You can email us and we’ll introduce you to a lawyer who can assist you with winding down the company. In the simplest case this costs $500.

Speaking generally, the complexity depends on what you’ve done with the company. Dissolving a company which has had a paper existence but never done anything is straightforward; shutting down a company with material operations, payroll, legal commitments, etc requires materially more work. The supermajority of that is figuring out to do about the commitments rather than the entity per se.

1 comments

> ... Part of the vision for Atlas was that one could do companies as easily as getting an m3.medium. We’re getting there. [0]

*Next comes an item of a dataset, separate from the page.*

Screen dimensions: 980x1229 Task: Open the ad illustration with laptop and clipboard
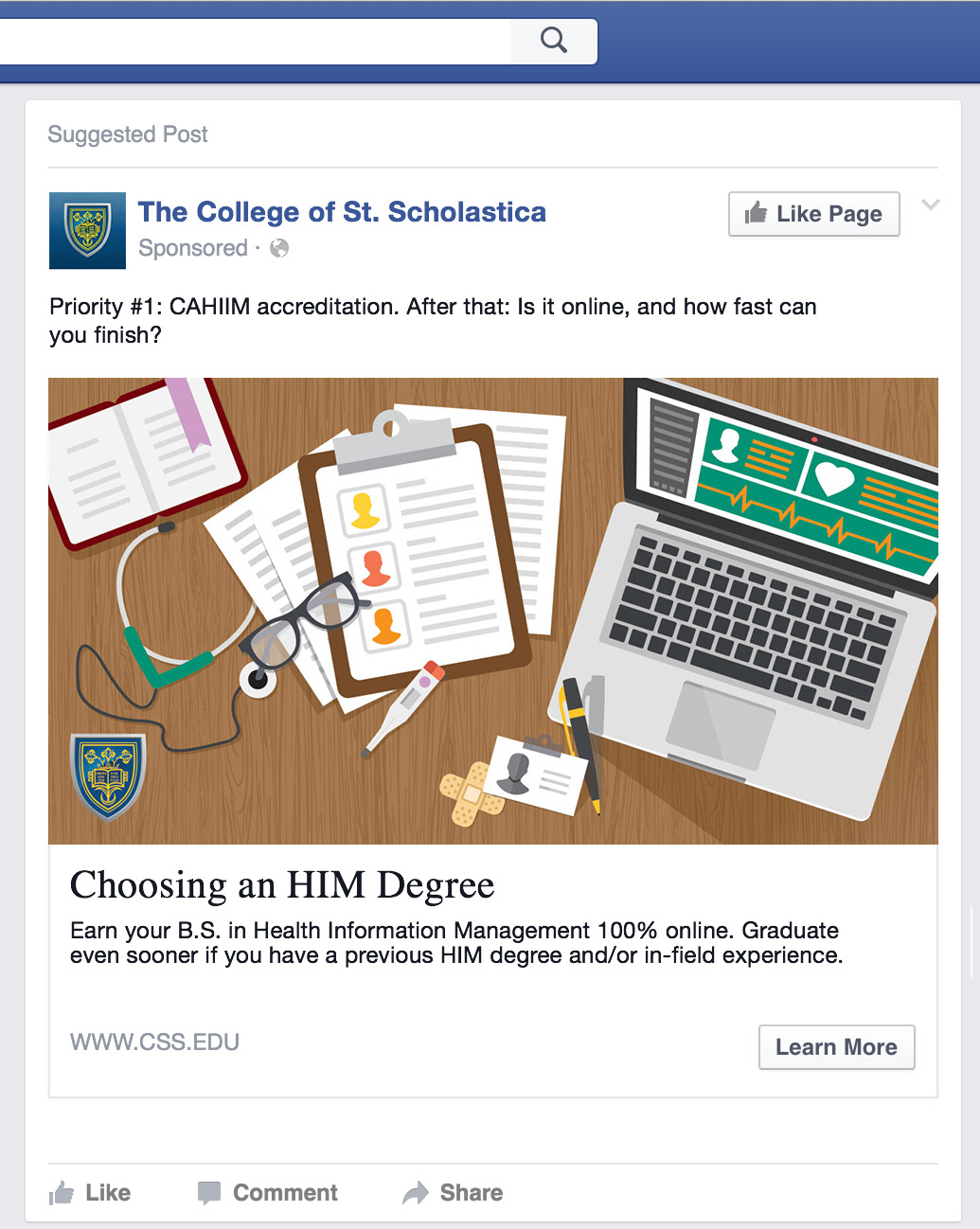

Even though there's a caveat ...

>Not legal advice: companies don’t have an Undo button and you probably shouldn’t make one on any given Tuesday for the heck of it... but you totally could form a real, honest-to-Delaware company on any given Tuesday, and there are a lot of things that company could then do. [1]

... somehow I think that the button to create a Delaware C-corp should come with agree-to check-boxes something like this:

∙ I have read Paul Graham's essay on playing house [2] and I'm not just creating a company because that's something startups do.

∙ I understand that there are more lightweight incorporated entities that offer limited-liability and other benefits that might better suit my use-case and that are easier to wind down than a Delaware C-corp.

See also my comment elsewhere in this story. [3]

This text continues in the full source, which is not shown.